# Requirement
Please return the lines from the one with "You are a computer-use agent." through the end of the listing below, word for word, with every picture left out.

# Exercise data
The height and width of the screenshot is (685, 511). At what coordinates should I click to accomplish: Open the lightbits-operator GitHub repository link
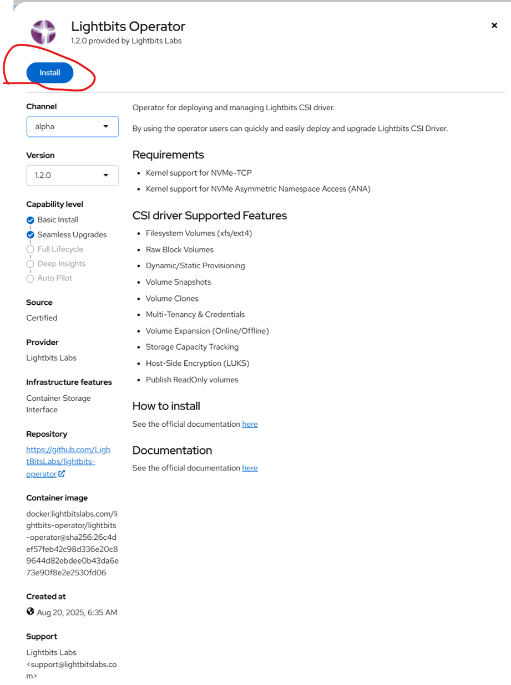click(60, 461)
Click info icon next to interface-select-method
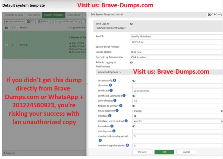This screenshot has width=223, height=159. pos(126,121)
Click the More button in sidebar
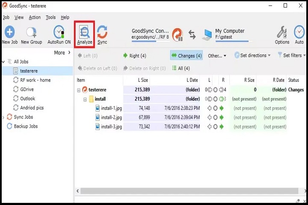This screenshot has width=308, height=205. (62, 53)
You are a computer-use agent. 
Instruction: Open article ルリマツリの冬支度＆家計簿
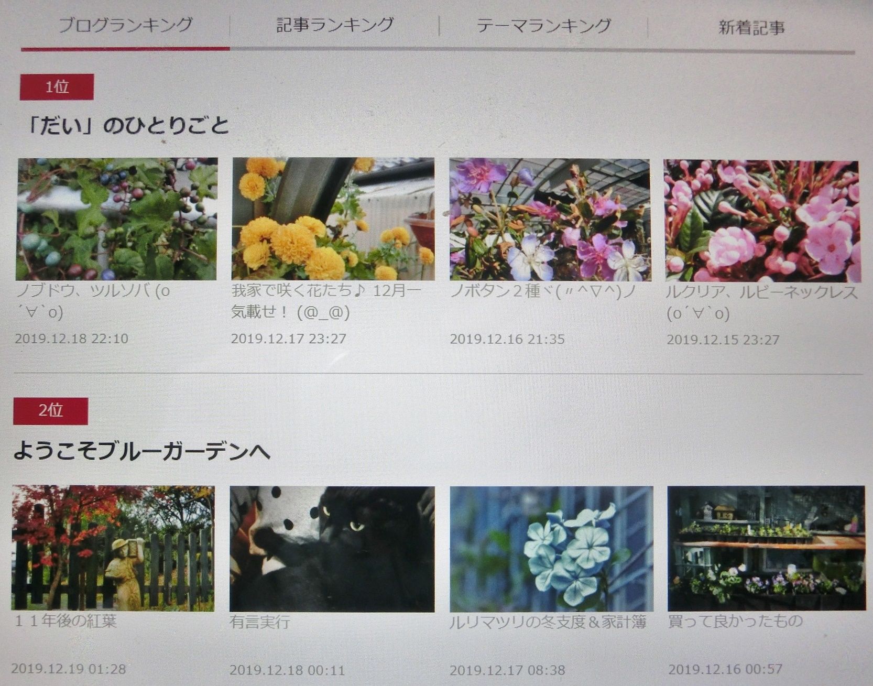pyautogui.click(x=548, y=623)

# Response box
You are a computer-use agent. 
Instruction: Open article ルリマツリの冬支度＆家計簿
pyautogui.click(x=548, y=623)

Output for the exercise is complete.